Yesterday I read a fantastic book. It was.. amazing. I'll talk about that one another day, as it deserves some special attention. It had many fantastic passages, and so many lovely tid-bits to quote, but one that made me think was this tiny bit about people never forgetting That First Book.

You know - the one that started it all. That got you thinking that this reading lark is fun. It mentioned that you'll never forget that book, and it got me thinking about my very own First Book, and how I could mark out my life, in books. So this will be the first of many posts about books, and what they mean to me.

I've been an avid reader for as long as I can remember. I remember rushing home to read Donald Duck comics under a shady tree, or sneaking into my brother's room to grab his copy of STOP, and Archie comics, and reading encyclopedias by torch light (I know. Geek.).. But my First Book was this little gem:

Jacqueline Wilson's The Suitcase Kid.

It was the start of winter, the year was 1994, and I was 8 years old, estranged in this wonderful new place, with lots of pale kids running around. My perma-Asian-tan was a novelty, and so was my accent. It was Reading Time, and since I didn't have a book with me, I was given a trip to the library and this was the first of many books I would borrow from the school.
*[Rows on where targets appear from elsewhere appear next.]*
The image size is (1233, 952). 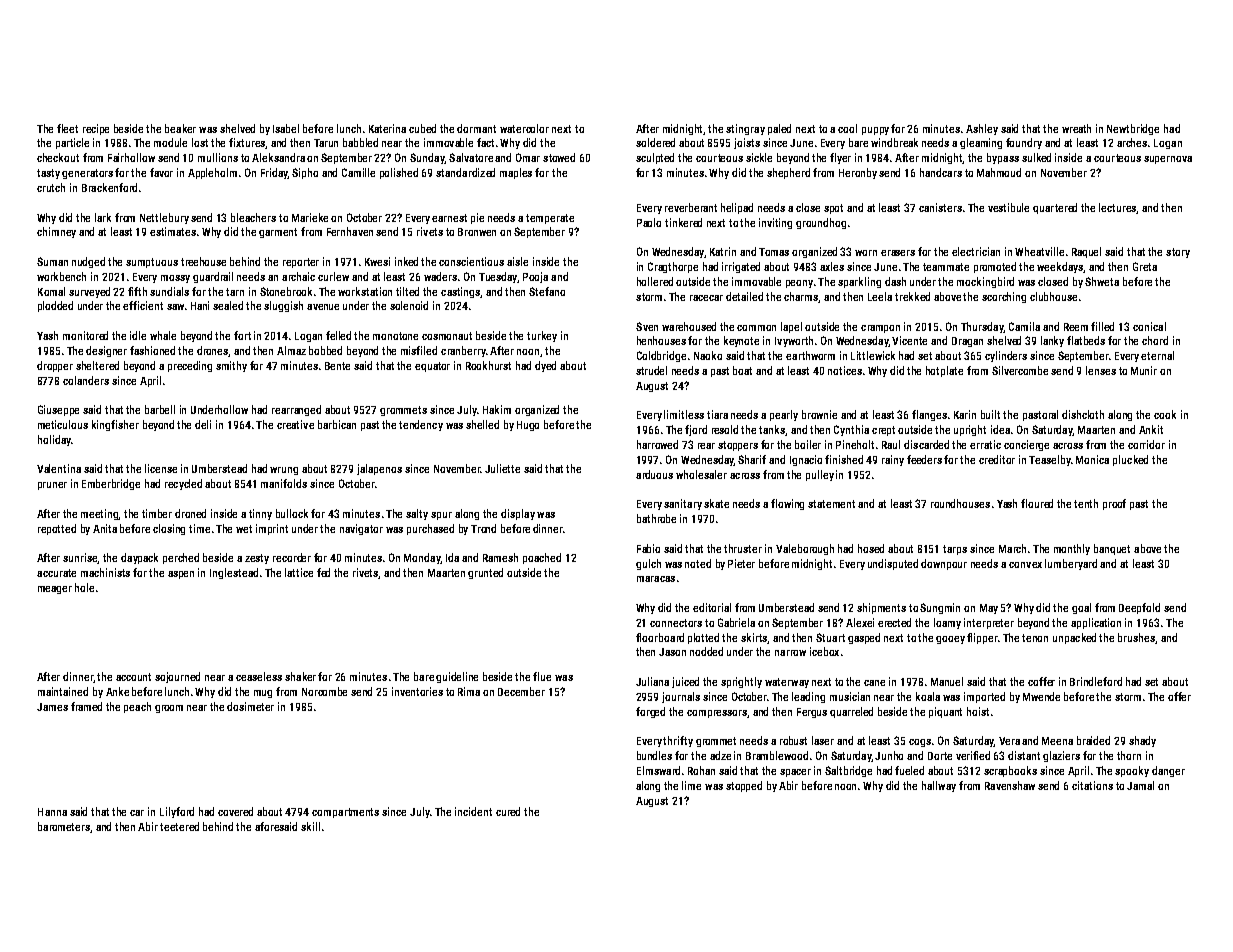 I want to click on filled, so click(x=1102, y=326).
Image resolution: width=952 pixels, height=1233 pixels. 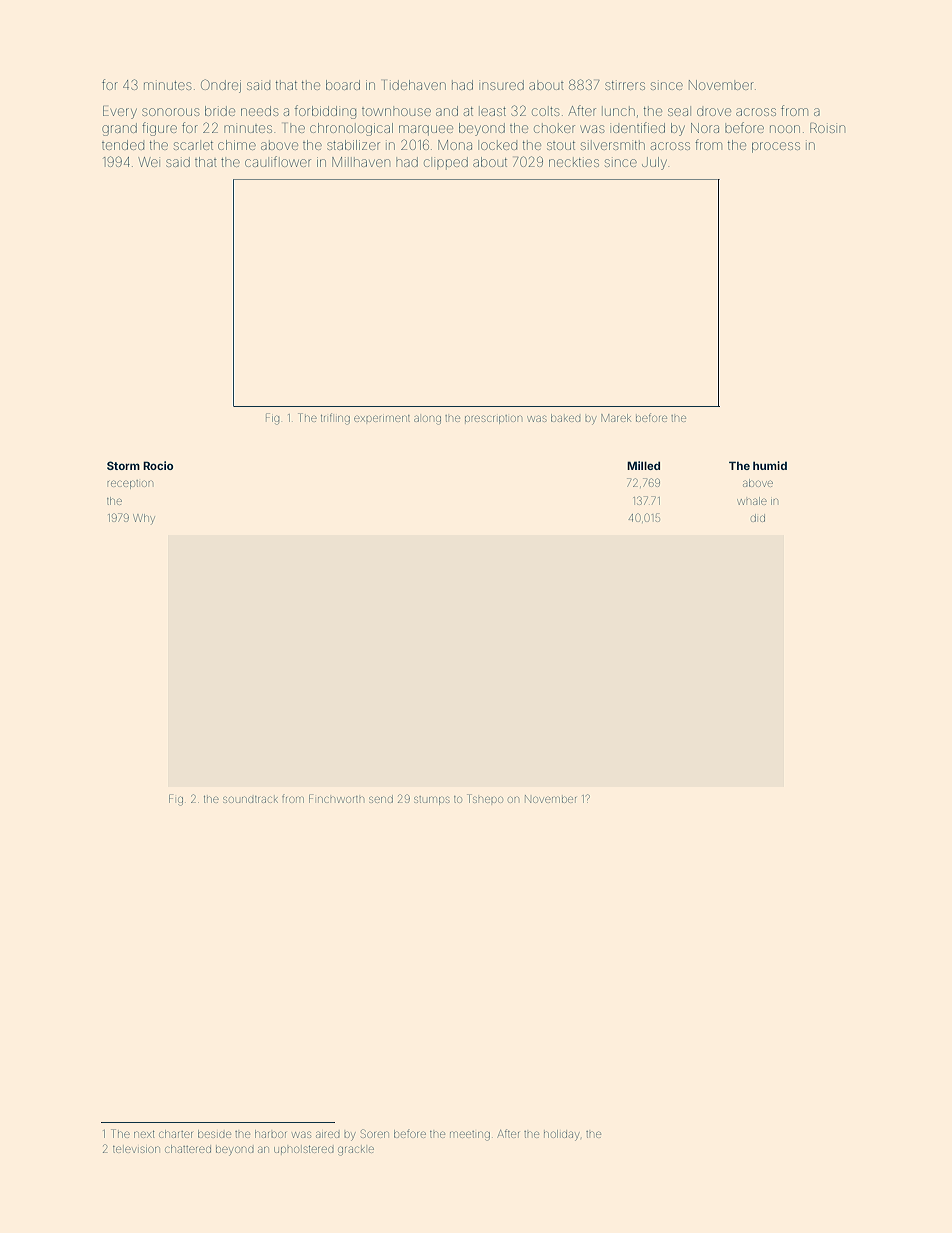 What do you see at coordinates (148, 162) in the page?
I see `Wei` at bounding box center [148, 162].
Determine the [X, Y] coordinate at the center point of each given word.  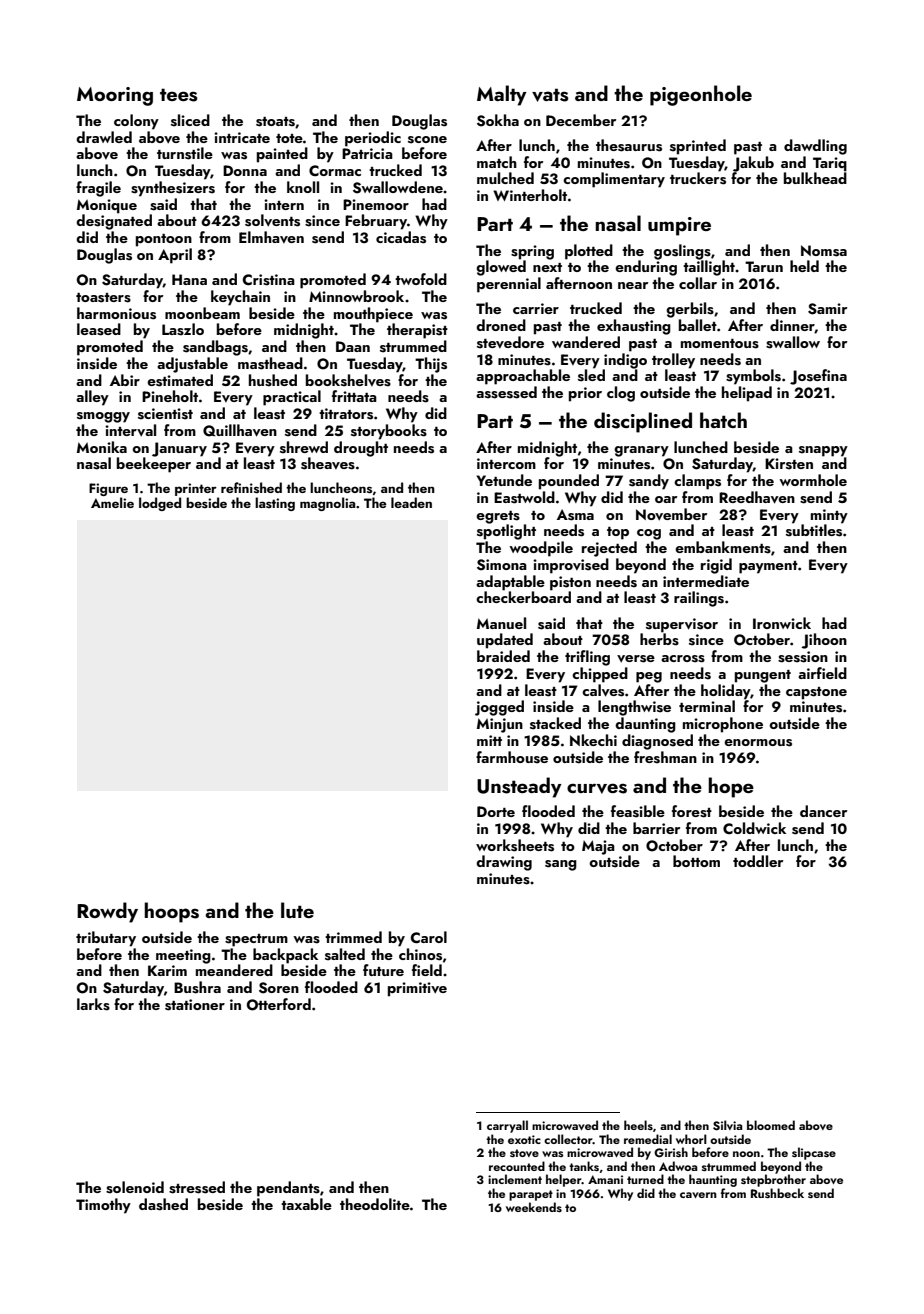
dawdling [815, 147]
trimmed [353, 937]
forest [692, 811]
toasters [103, 298]
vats [550, 95]
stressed [197, 1187]
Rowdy [107, 912]
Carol [429, 937]
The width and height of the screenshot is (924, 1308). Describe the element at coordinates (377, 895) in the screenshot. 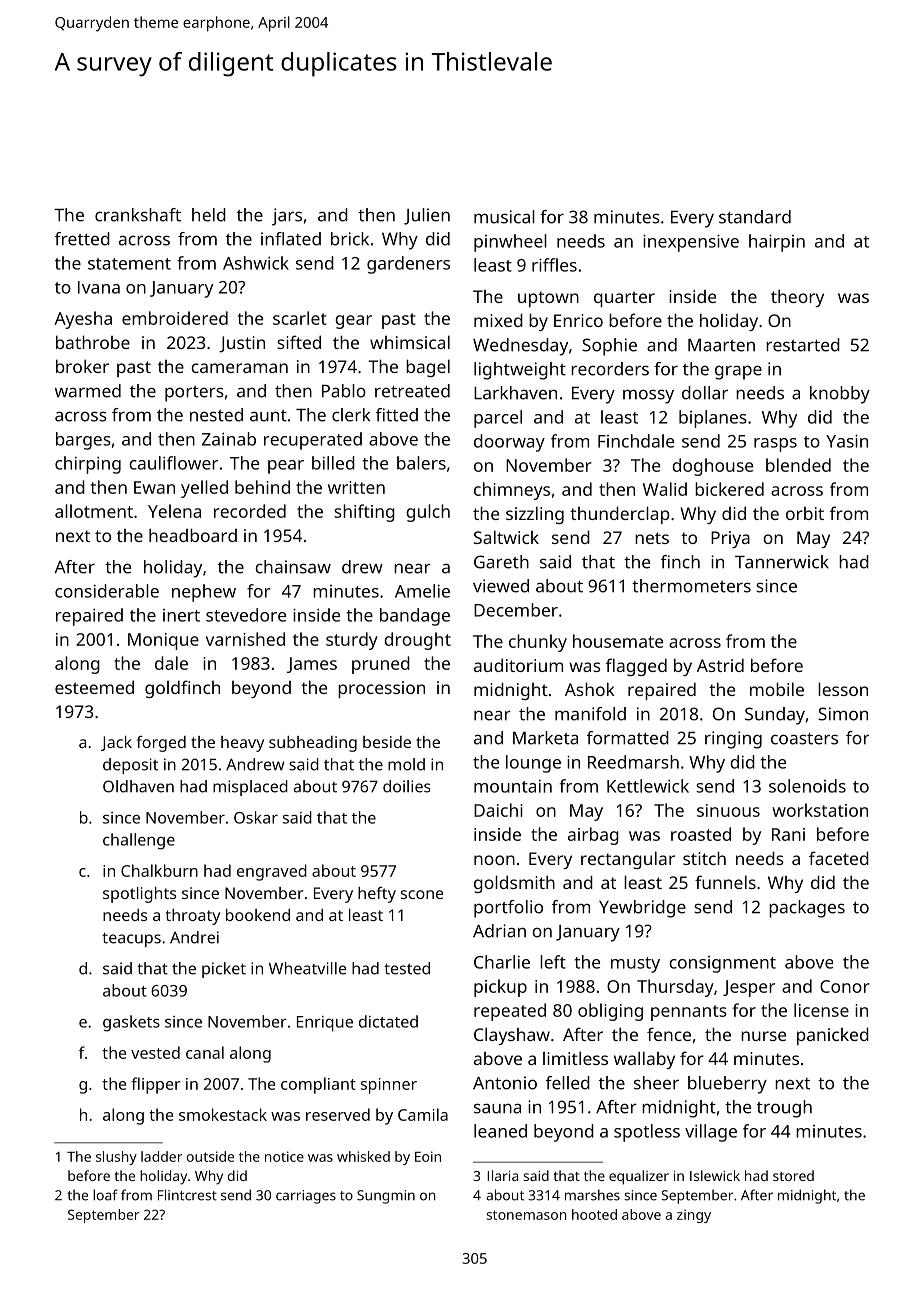

I see `hefty` at that location.
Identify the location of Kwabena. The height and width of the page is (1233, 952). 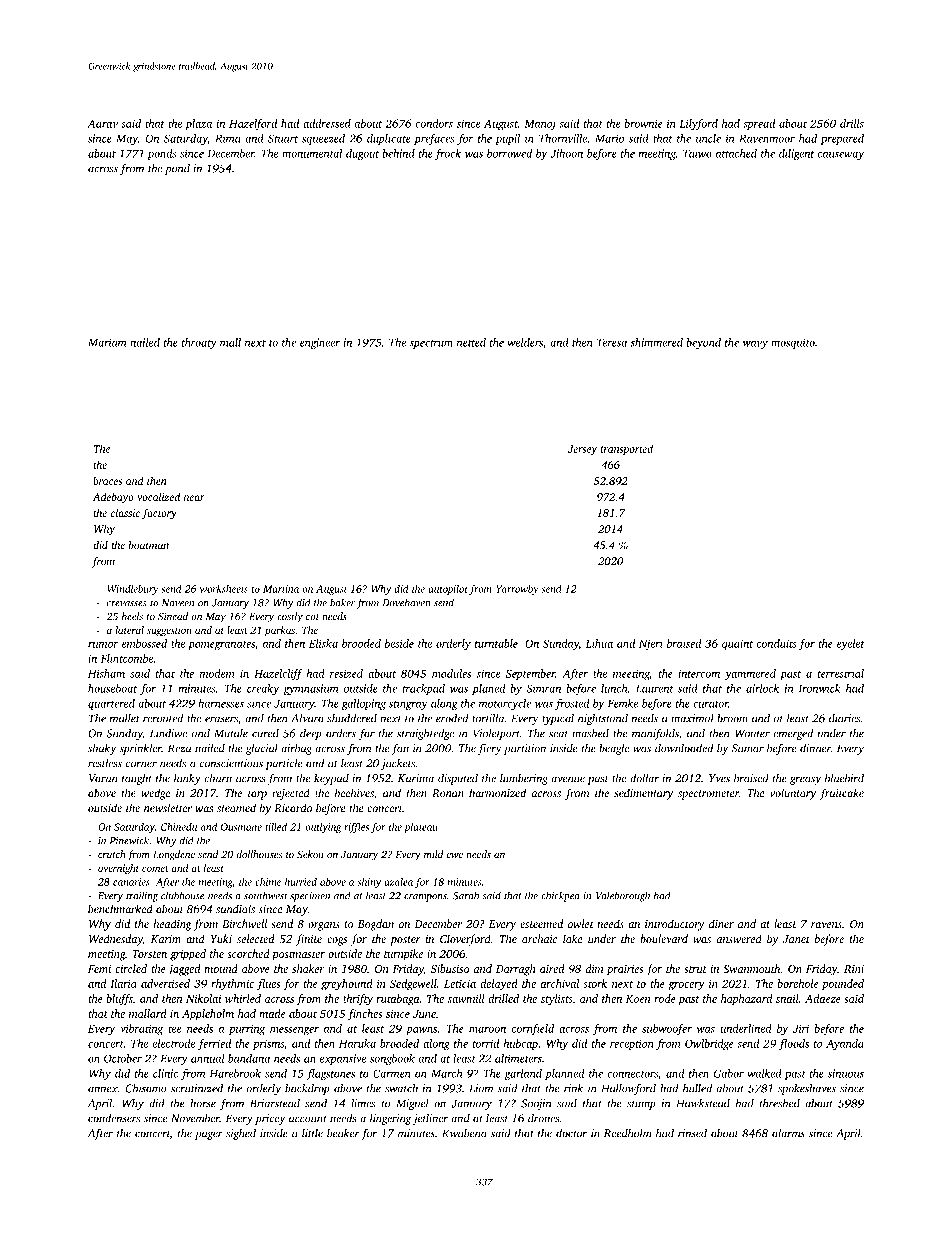
(464, 1133).
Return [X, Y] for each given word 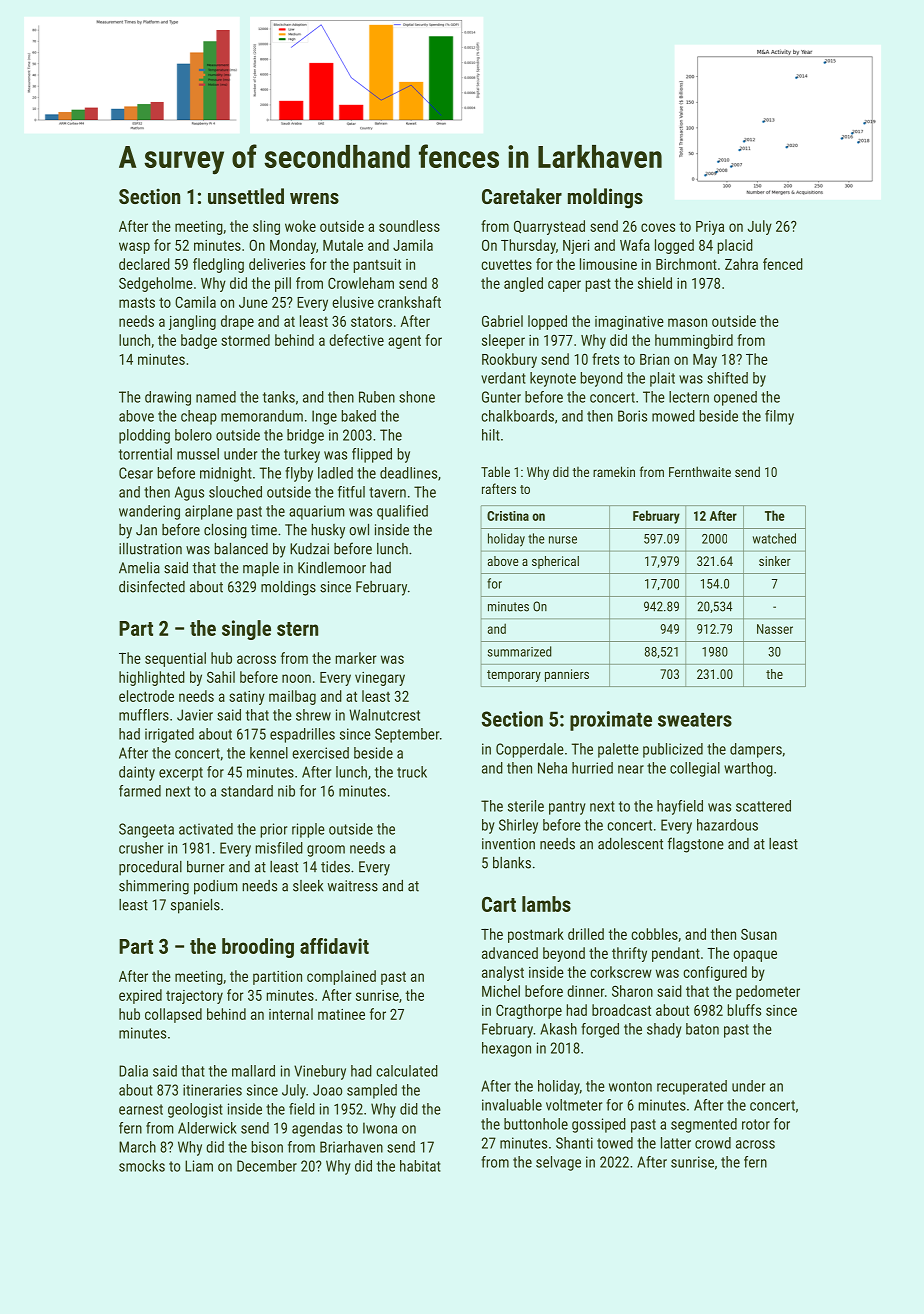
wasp [134, 248]
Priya [710, 228]
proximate [611, 721]
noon [296, 678]
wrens [314, 198]
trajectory [194, 997]
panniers [567, 675]
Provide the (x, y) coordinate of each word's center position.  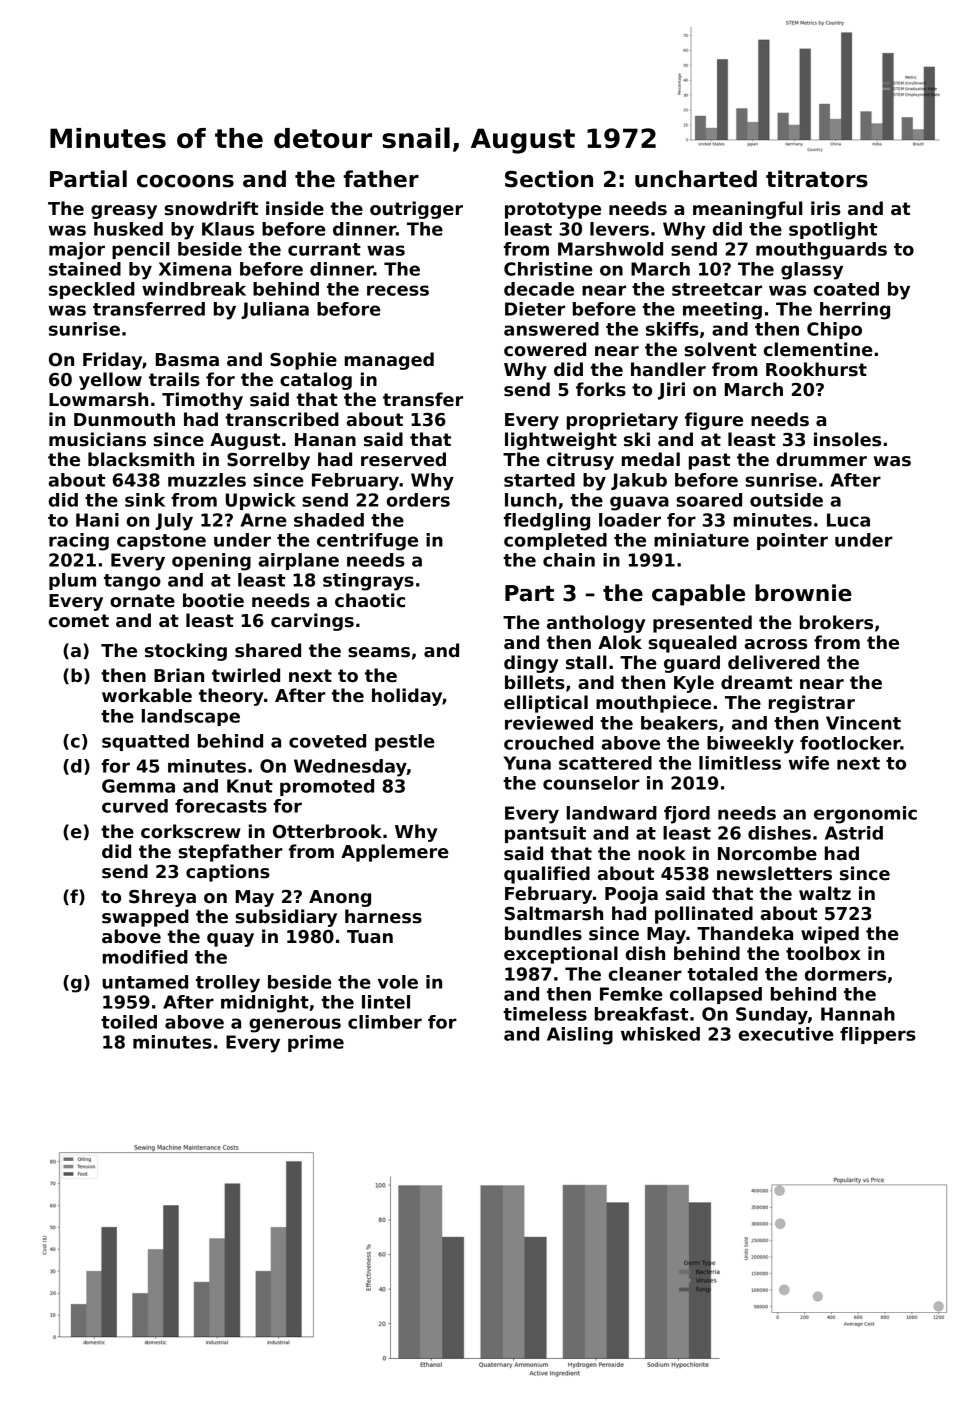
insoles (847, 439)
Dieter (535, 309)
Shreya (162, 898)
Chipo (834, 330)
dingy (531, 664)
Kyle (694, 684)
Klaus (228, 229)
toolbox (823, 953)
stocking (186, 652)
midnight (265, 1004)
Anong (340, 898)
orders (418, 500)
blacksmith (141, 459)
I don't remember who recommended it to me.. Was it Amy or Hazel (my first friends at St. Sid's!) or was it the lady helping out at the library? Either way, magic happened the moment I sat down in my little plastic chair in front of Mrs. Bushin's table. I picked it up and was immediately thrown into Andy's world. A child of divorce, Andrea (ANDY!) bounced from one home to another, dealing with step-siblings and strange family dynamics. The book is divided quaintly into 26 chapters, each starting with a letter from the alphabet.. A is for.. B is for.. etc. And I couldn't get enough.

My own parents were happily married, so I couldn't possible understand what this girl was going through.. But as long as I had that book in my hand, I felt like I knew exactly what she was feeling, and I was her friend.

The book had given the key to this whole other world, and upon finishing the book, I couldn't wait to get another chance to visit the library. If I liked reading before, I was positively in love with it after this book. It's not 'the best children's book EVER WRITTEN!!one!11!one!!', but it was one that opened my eyes to this whole other world where literally anything could happen.

I don't think I realized the significance this book would hold in my life, but looking back now.. The stuff I read before were probably not age/reading-ability-appropriate, and so I couldn't digest it as well as I could Ms. Wilson's book. And revisiting my old haunts now, I still love them very much, but The Suitcase Kid has a Very Special place in my heart as my First Book.

After Ms. Wilson, there was Mr. Dahl, Mr. Lewis, and Ms. Smith to occupy my time, and after that there was a whole brigade of authors, but The Suitcase Kid had been my key to the world of words. And I'll be forever grateful.

And I have to ask - what was yours???